Sainte-Maxime: début de trois ans de travaux d'aménagement de la Croisette

C'est un grand chantier qui vient de débuter à Sainte-Maxime: l’aménagement de la Croisette est assurément le projet phare de la troisième mandature de Vincent Morisse. Une requalification totale de cette partie du bord de mer et un chantier qui va durer trois ans.

Les pelleteuses ont débarqué ces derniers jours sur le littoral de Sainte-Maxime (Var) et elles ne sont pas prêtes de repartir.
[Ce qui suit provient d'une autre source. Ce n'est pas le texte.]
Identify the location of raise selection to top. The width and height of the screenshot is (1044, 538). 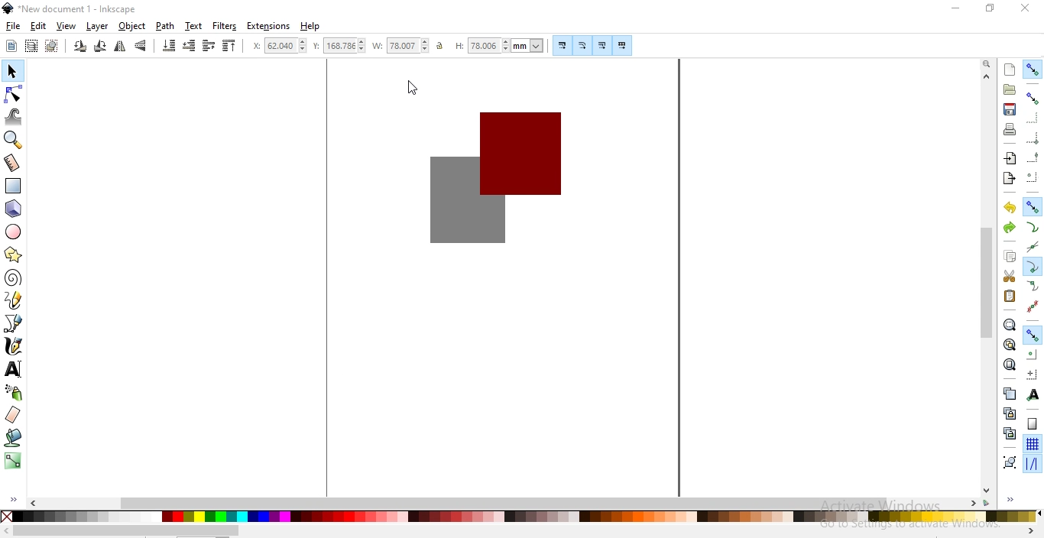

C’est bientôt le début de l'un des chantiers les plus important de ces dernières années dans la commune.

Plantation de nouvelle essence d’arbres, déplacement des places de parking de l’autre côté de la route et surtout la création d’une vraie piste cyclable... Voilà à quoi va ressembler la nouvelle croisette dans trois ans.

"Ça va être sympa pour nous mais il va falloir s'armer de patience", estime une habitante, au micro de BFM Nice Côte d'Azur.
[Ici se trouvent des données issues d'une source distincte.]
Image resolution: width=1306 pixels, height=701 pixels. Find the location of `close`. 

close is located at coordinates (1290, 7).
Un chantier qui a lieu sur l’axe routier principal du Golfe de St-Tropez. La mairie tente donc d’en limiter les conséquences. "Il est prévu au maximum 20 jours d'alternat sur toute la durée des travaux, c'est-à-dire du mois d'octobre au mois d'avril", assure Thierry Gobino, adjoint aux travaux de la ville de Sainte-Maxime.

Stopper le phénomène d'érosion

Mais ce grand lifting du bord de mer ne représente que la moitié des travaux. L’autre gros chantier va se situer en mer, pour tenter de stopper le phénomène d'érosion du littoral.

"On voit que la plage est mangée, elle disparaît au fur et à mesure. On avait à peu près 20 mètres de plage il y a quelques années, là ça c'est réduit à 10 mètres", juge Greg Tony, gérant d'un snack à la Croisette.

À une centaine de mètres du bord de mer, des digues sous-marines vont être installées. Elles vont casser la houle le jour de grosse mer et limité la disparition du sable. L'enjeu pour le maire, "retarder le plus longtemps possible, la disparition" des plages.

"Ce sont des travaux colossaux, très spectaculaires", résume l'édile, Vincent Morisse.

Etalés sur trois ans, les travaux vont s’interrompre à chaque saison estivale de mai à septembre.